----- Dataset content

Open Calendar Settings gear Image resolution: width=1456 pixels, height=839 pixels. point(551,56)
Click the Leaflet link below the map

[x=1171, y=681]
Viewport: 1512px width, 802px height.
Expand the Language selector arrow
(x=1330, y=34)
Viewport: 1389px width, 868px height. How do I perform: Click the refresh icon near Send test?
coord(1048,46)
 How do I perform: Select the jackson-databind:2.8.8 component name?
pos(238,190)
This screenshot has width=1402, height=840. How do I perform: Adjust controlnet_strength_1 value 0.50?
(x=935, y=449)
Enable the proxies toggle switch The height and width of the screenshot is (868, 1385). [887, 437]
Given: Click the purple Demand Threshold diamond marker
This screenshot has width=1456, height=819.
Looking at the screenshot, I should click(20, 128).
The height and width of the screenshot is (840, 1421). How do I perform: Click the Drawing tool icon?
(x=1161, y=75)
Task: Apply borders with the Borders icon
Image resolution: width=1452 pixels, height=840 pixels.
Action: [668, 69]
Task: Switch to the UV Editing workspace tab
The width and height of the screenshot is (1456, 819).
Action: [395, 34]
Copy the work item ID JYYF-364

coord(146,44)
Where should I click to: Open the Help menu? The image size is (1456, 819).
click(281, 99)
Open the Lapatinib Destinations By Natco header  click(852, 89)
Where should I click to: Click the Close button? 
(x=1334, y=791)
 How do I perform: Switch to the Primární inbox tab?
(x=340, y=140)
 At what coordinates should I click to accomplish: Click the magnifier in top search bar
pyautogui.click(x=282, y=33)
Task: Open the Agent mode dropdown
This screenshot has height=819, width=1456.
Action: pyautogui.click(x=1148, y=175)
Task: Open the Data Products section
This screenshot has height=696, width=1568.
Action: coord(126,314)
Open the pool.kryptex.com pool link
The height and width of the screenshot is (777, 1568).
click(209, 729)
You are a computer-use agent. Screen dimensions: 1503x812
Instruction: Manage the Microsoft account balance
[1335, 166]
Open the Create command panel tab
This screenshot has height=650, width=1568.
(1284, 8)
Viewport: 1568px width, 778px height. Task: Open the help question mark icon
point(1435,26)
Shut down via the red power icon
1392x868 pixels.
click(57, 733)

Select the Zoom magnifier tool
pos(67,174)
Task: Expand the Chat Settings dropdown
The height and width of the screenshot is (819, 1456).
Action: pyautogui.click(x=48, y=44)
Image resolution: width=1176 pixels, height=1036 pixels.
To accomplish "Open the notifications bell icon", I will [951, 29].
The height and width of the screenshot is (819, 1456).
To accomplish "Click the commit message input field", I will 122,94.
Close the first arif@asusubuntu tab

----------

All of the data above is to be given again, word for word.

Open Calendar Settings gear Image resolution: width=1456 pixels, height=839 pixels. point(551,56)
Click the Leaflet link below the map

[x=1171, y=681]
Viewport: 1512px width, 802px height.
Expand the Language selector arrow
(x=1330, y=34)
Viewport: 1389px width, 868px height. How do I perform: Click the refresh icon near Send test?
coord(1048,46)
 How do I perform: Select the jackson-databind:2.8.8 component name?
pos(238,190)
This screenshot has width=1402, height=840. How do I perform: Adjust controlnet_strength_1 value 0.50?
(x=935, y=449)
Enable the proxies toggle switch The height and width of the screenshot is (868, 1385). [887, 437]
Given: Click the purple Demand Threshold diamond marker
This screenshot has width=1456, height=819.
Looking at the screenshot, I should click(20, 128).
The height and width of the screenshot is (840, 1421). How do I perform: Click the Drawing tool icon?
(x=1161, y=75)
Task: Apply borders with the Borders icon
Image resolution: width=1452 pixels, height=840 pixels.
Action: [668, 69]
Task: Switch to the UV Editing workspace tab
The width and height of the screenshot is (1456, 819).
Action: [395, 34]
Copy the work item ID JYYF-364

coord(146,44)
Where should I click to: Open the Help menu? The image size is (1456, 819).
click(281, 99)
Open the Lapatinib Destinations By Natco header  click(852, 89)
Where should I click to: Click the Close button? 
(x=1334, y=791)
 How do I perform: Switch to the Primární inbox tab?
(x=340, y=140)
 At what coordinates should I click to accomplish: Click the magnifier in top search bar
pyautogui.click(x=282, y=33)
Task: Open the Agent mode dropdown
This screenshot has height=819, width=1456.
Action: pyautogui.click(x=1148, y=175)
Task: Open the Data Products section
This screenshot has height=696, width=1568.
Action: coord(126,314)
Open the pool.kryptex.com pool link
The height and width of the screenshot is (777, 1568).
click(209, 729)
You are a computer-use agent. Screen dimensions: 1503x812
Instruction: Manage the Microsoft account balance
[1335, 166]
Open the Create command panel tab
This screenshot has height=650, width=1568.
(1284, 8)
Viewport: 1568px width, 778px height. Task: Open the help question mark icon
point(1435,26)
Shut down via the red power icon
1392x868 pixels.
click(57, 733)

Select the Zoom magnifier tool
pos(67,174)
Task: Expand the Chat Settings dropdown
The height and width of the screenshot is (819, 1456).
Action: pyautogui.click(x=48, y=44)
Image resolution: width=1176 pixels, height=1036 pixels.
To accomplish "Open the notifications bell icon", I will [951, 29].
The height and width of the screenshot is (819, 1456).
To accomplish "Click the commit message input field", I will 122,94.
Close the first arif@asusubuntu tab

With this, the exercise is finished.